# [Aim of the exercise]
Only lines holding the word "handle" are wanted from the records; copy all of them.

Stored records
*** Block opens ***
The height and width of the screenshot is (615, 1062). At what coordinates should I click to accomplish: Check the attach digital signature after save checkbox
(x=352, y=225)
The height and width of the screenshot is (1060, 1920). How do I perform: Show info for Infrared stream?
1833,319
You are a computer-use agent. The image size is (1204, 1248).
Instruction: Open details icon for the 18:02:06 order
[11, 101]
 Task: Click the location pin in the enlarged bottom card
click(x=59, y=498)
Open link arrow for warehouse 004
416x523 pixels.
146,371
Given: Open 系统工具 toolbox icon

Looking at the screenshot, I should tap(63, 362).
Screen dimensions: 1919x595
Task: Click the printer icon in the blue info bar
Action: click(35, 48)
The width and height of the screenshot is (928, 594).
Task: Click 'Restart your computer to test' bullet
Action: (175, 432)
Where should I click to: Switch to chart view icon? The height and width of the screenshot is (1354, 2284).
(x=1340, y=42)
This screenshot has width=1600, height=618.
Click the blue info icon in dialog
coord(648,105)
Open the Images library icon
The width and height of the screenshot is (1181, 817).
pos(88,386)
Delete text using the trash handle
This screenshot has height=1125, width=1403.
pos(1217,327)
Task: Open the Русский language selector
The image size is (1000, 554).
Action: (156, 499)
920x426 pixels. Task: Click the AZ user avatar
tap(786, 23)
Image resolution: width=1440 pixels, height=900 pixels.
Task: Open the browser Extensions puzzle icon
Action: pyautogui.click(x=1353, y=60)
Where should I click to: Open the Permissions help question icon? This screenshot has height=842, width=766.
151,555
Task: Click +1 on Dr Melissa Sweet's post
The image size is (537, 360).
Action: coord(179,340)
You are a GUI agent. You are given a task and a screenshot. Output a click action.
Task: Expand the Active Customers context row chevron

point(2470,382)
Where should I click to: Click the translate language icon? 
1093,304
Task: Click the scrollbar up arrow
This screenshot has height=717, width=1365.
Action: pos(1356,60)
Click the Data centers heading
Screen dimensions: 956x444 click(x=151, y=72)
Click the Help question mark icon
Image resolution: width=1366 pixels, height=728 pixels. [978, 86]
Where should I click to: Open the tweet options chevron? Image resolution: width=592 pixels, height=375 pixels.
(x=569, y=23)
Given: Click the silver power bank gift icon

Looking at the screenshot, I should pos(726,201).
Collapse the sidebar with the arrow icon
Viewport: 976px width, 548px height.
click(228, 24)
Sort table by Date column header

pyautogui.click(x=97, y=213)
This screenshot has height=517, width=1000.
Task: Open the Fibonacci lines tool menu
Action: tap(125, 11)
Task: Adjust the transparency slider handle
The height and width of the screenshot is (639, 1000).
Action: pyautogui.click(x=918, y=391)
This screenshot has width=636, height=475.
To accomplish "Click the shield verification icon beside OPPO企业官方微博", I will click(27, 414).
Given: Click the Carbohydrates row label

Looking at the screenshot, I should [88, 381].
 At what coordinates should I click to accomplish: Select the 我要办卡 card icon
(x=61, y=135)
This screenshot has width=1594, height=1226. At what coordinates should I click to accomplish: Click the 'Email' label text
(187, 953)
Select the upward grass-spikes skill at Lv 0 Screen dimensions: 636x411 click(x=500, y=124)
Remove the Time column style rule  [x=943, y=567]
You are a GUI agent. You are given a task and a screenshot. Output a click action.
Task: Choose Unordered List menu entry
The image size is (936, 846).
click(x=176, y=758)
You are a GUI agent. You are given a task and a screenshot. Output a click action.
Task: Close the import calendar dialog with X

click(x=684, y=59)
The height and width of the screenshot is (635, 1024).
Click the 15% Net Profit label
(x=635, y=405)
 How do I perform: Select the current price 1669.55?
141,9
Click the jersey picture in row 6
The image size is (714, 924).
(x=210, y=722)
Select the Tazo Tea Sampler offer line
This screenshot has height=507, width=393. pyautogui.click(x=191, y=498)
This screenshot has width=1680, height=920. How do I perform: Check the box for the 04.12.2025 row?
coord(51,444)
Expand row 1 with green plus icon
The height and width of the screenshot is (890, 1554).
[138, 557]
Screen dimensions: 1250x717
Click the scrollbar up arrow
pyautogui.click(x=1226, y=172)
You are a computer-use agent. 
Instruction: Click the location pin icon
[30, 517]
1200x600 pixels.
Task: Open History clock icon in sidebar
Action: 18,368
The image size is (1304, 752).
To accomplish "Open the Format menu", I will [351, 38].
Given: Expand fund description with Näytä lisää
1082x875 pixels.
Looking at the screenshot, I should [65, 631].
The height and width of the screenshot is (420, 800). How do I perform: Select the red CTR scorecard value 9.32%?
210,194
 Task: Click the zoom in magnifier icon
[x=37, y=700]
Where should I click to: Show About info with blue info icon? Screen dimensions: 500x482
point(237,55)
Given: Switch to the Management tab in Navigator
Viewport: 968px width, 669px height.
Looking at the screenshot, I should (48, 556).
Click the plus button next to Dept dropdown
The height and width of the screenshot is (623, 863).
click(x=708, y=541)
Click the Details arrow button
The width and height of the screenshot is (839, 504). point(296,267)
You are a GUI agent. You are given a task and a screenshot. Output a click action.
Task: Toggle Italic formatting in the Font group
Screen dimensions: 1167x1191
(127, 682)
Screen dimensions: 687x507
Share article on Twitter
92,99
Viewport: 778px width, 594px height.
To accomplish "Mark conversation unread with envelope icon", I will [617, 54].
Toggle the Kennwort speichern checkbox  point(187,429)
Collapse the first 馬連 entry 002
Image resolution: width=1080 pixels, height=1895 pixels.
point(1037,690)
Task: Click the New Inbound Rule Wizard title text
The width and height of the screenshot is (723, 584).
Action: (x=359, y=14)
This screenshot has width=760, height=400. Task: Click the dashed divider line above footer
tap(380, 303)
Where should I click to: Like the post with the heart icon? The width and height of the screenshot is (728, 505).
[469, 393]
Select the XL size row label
*** Block closes ***
# [Result for this exercise]
Delete text using the trash handle
Task: Adjust the transparency slider handle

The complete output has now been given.